Hank Irvine
- Full name: Douglas Irvine
- Country (sports): Rhodesia
- Born: September 1, 1943 (age 82) Bulawayo, Southern Rhodesia

Singles
- Career record: 12–18

Grand Slam singles results
- Wimbledon: 3R (1971)
- US Open: 1R (1971)

Doubles
- Career record: 6–15

Grand Slam doubles results
- Wimbledon: 3R (1971)
- US Open: 2R (1970, 1971, 1972)

Grand Slam mixed doubles results
- Wimbledon: SF (1970)
- US Open: QF (1971)

= Hank Irvine =

Rhodesian-born American tennis player

Douglas "Hank" Irvine (born September 1, 1943) is a Rhodesian born American former professional tennis player.

==Biography==
Born in Bulawayo, Irvine was a student of Prince Edward School in Salisbury and played a variety of sports early in life. He was a world ranked squash player and also represented Rhodesia in field hockey. A school teacher by profession, he played in two Davis Cup ties for Rhodesia, against Sweden in 1968 and Spain in 1969.

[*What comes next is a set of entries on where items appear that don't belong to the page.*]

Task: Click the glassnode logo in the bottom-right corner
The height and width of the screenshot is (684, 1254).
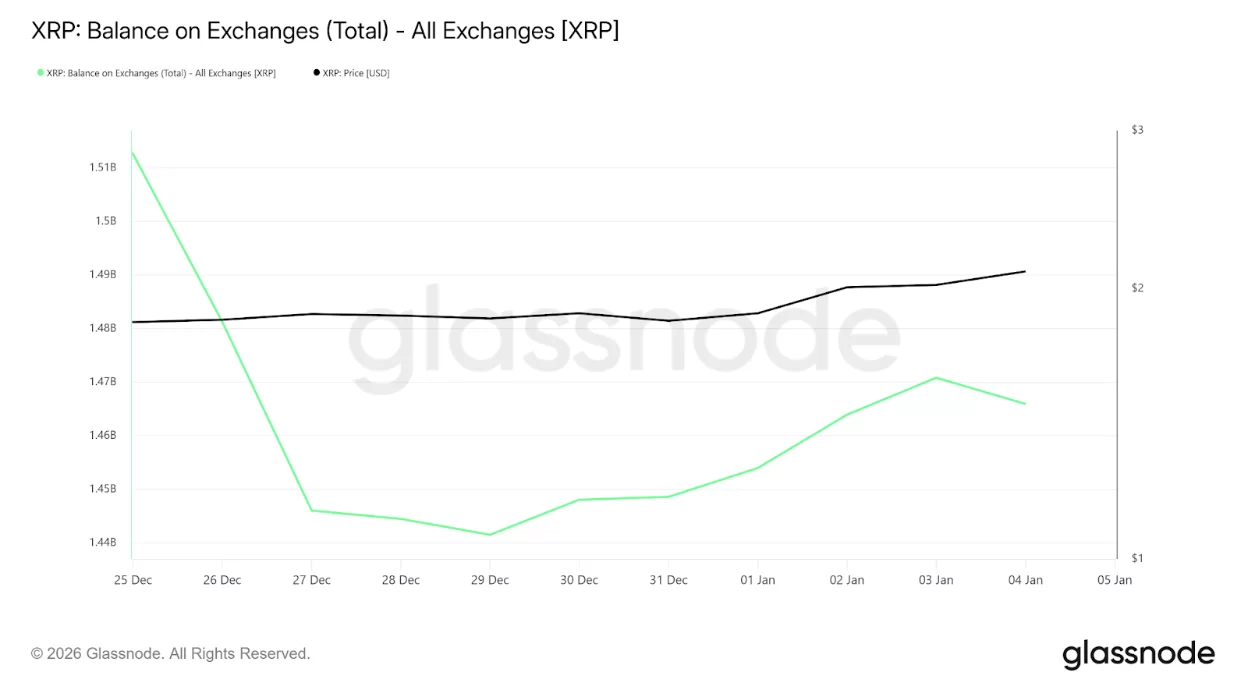Action: [1138, 654]
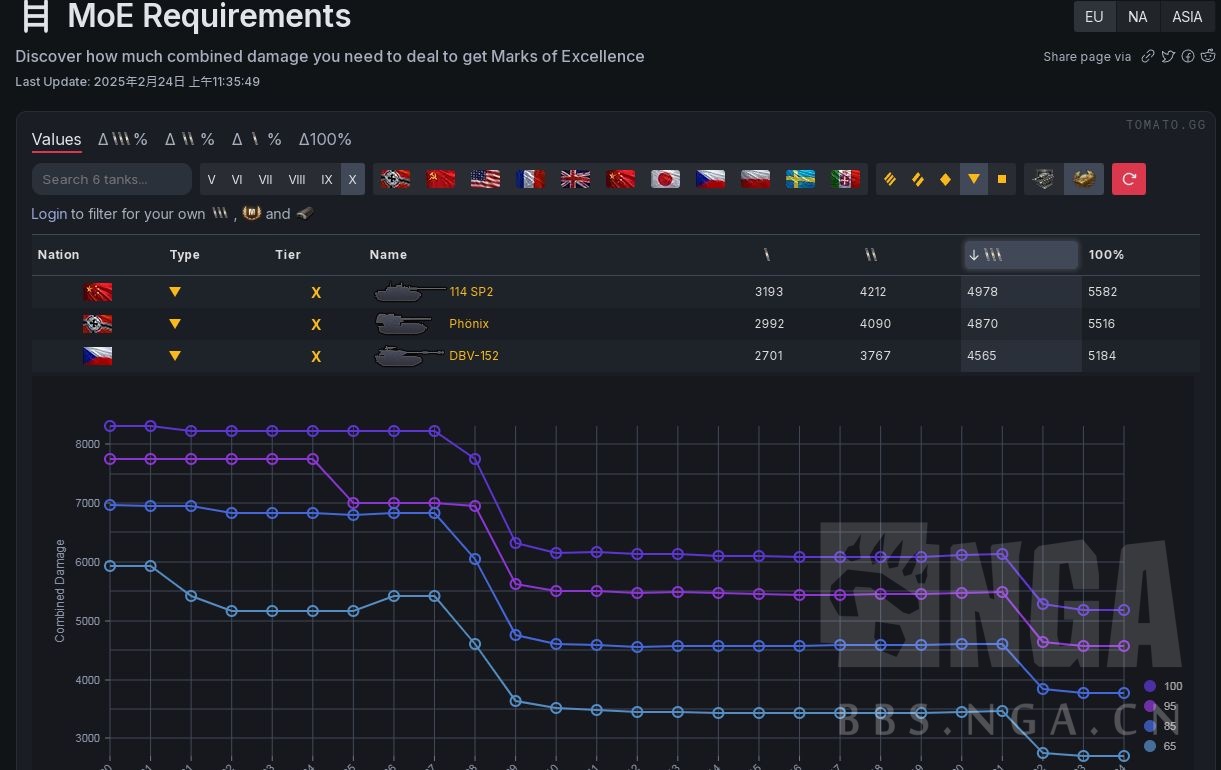The image size is (1221, 770).
Task: Switch to the Δ100% tab
Action: click(x=325, y=139)
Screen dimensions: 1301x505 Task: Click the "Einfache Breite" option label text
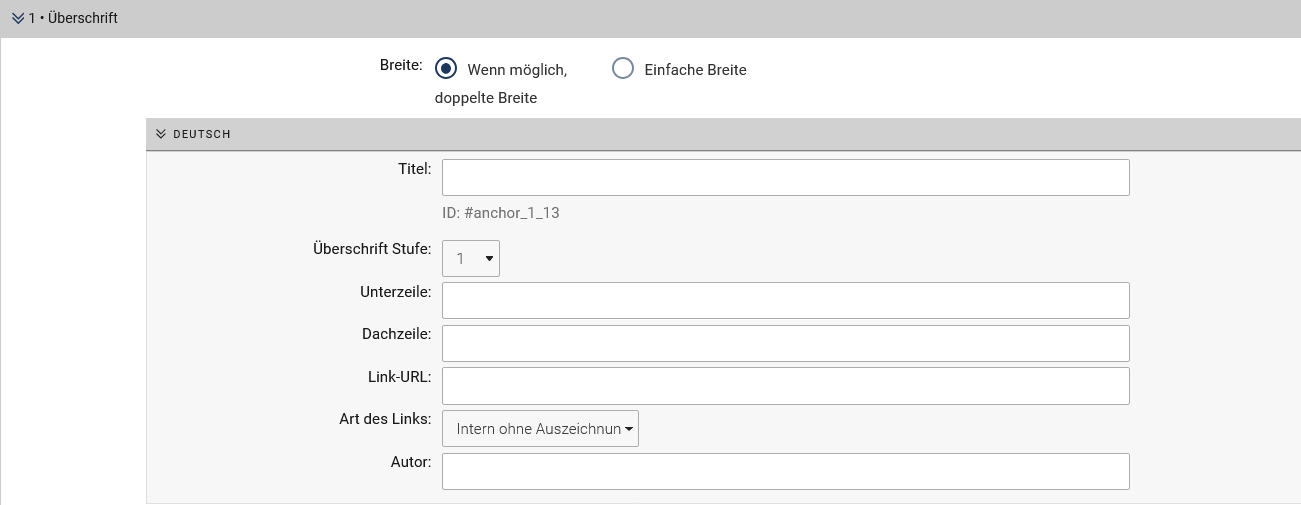695,70
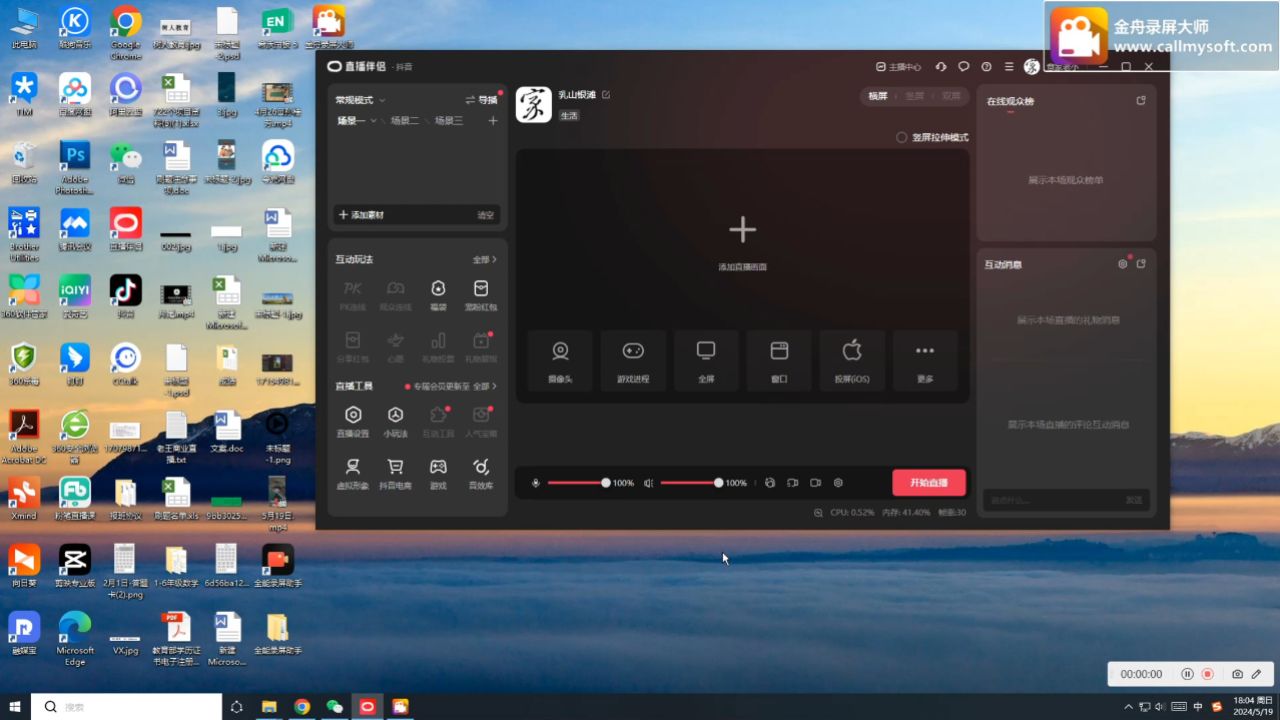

While competing on the professional tour in the early 1970s he made several appearances at Wimbledon and the US Open. He was a mixed doubles semi-finalist at the 1970 Wimbledon Championships, partnering Helen Gourlay of Australia. As a singles player he made the Wimbledon third round in 1971 and played a center court match at Wimbledon the following year against top seed and eventual champion Stan Smith. In 1974 he won the singles title at the Rothmans Connaught Hard Court Championships played on clay at Chingford, Essex, England against John Clifton.

Irvine, who became an American citizen, had a noted career in platform tennis after leaving the professional tour and is a member of the sport's hall of fame.